Manuscript received August 27, 2004; revised manuscript received March 24, 2005, accepted April 14, 2005.
* Reprint requests and correspondence: Dr. Teruo Inoue, Department of Cardiovascular and Renal Medicine, Saga University Faculty of Medicine, 5-1-1 Nabeshima, Saga 849-8501, Japan. (Email: inouete{at}med.saga-u.ac.jp).
OBJECTIVES: The purpose of this study was to assess local release of C-reactive protein (CRP) from atherosclerotic plaques or the vessel wall injured by stenting.
BACKGROUND: Recent research has focused on the local production of CRP, especially in inflammatory atherosclerotic plaques.

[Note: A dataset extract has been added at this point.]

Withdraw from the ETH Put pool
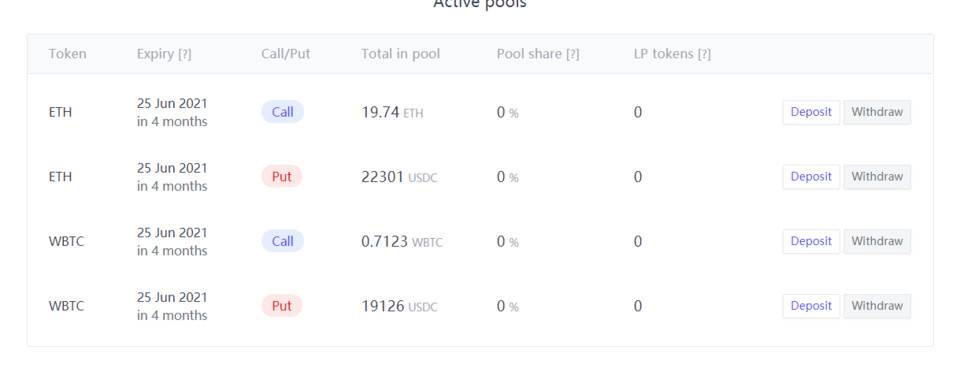 pos(877,177)
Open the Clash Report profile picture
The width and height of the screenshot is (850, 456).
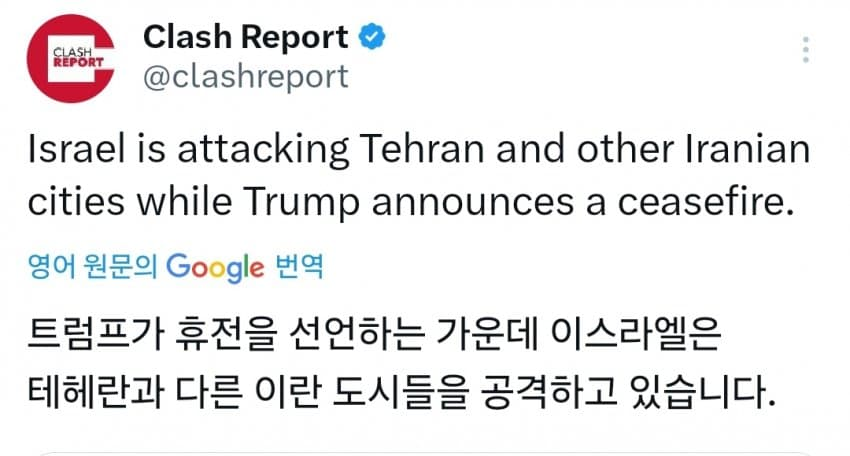tap(70, 59)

METHODS: The study consisted of two separate protocols. In protocol 1, we measured serum high-sensitivity-CRP (hs-CRP) levels in coronary arterial blood sampled just distal and proximal to the culprit lesions in 36 patients with stable angina and 13 patients with unstable angina. In protocol 2, we measured serial serum hs-CRP levels and activated Mac-1 on the surface of neutrophils in both coronary sinus and peripheral blood in 20 patients undergoing coronary stenting.

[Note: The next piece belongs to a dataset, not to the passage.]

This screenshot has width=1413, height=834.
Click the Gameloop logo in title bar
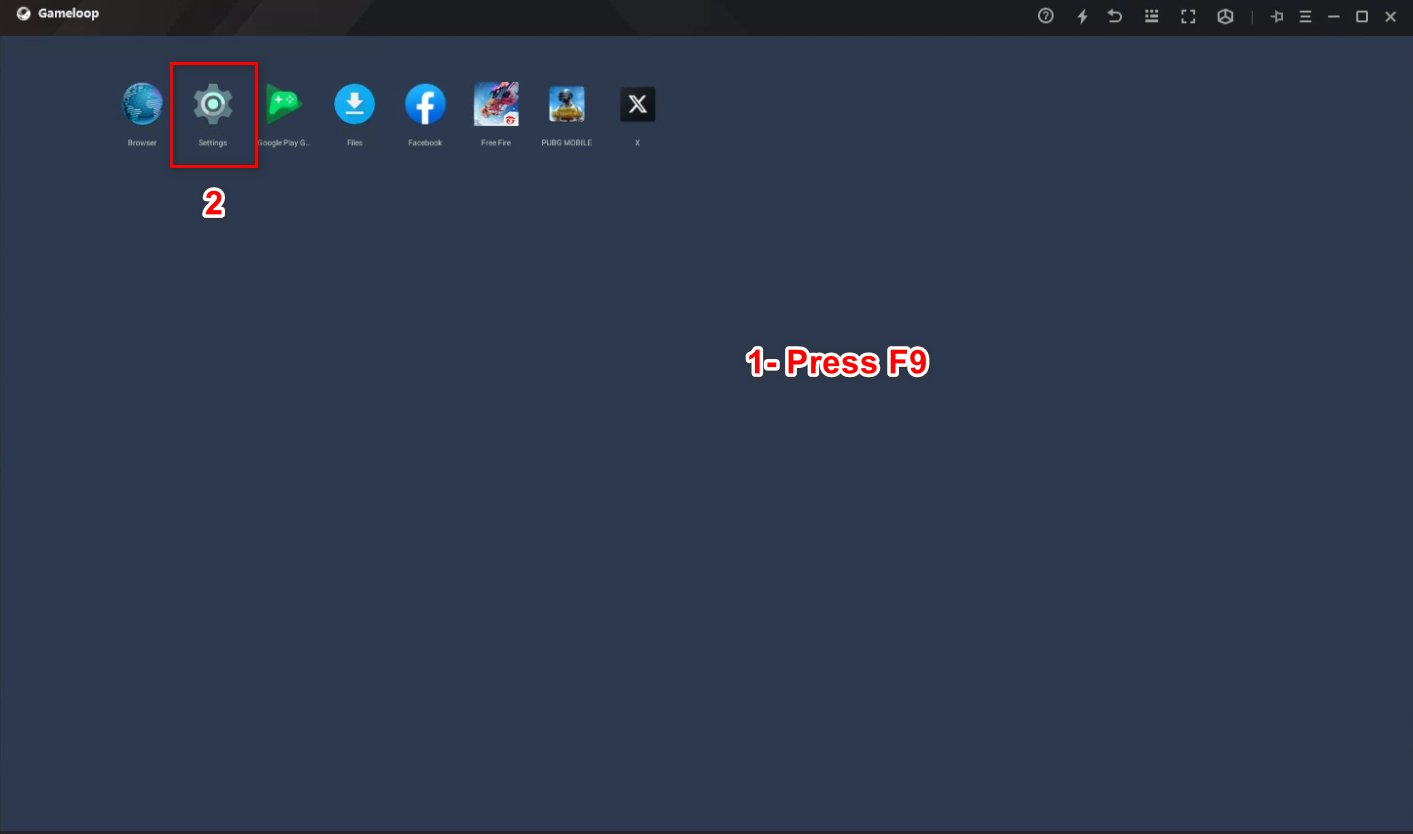pos(24,14)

RESULTS: In protocol 1, CRP was higher in distal blood than proximal blood in both stable (p < 0.05) and unstable angina (p < 0.01). The translesional CRP gradient (distal CRP minus proximal CRP, p < 0.05) as well as the proximal CRP (p < 0.05) and distal CRP (p < 0.05) was higher in unstable angina than in stable angina. In protocol 2, the transcardiac CRP gradient (coronary sinus minus peripheral blood) and activated Mac-1 increased gradually after stenting, reaching a maximum at 48 h (p < 0.001 vs. baseline for both). There was a positive correlation between the transcardiac CRP gradient and activated Mac-1 at 48 h (r = 0.45, p < 0.01).
CONCLUSIONS: C-reactive protein is an excellent marker for plaque instability or poststent inflammatory status, and its source might be the inflammation site of the plaque or the coronary arterial wall injured by stenting.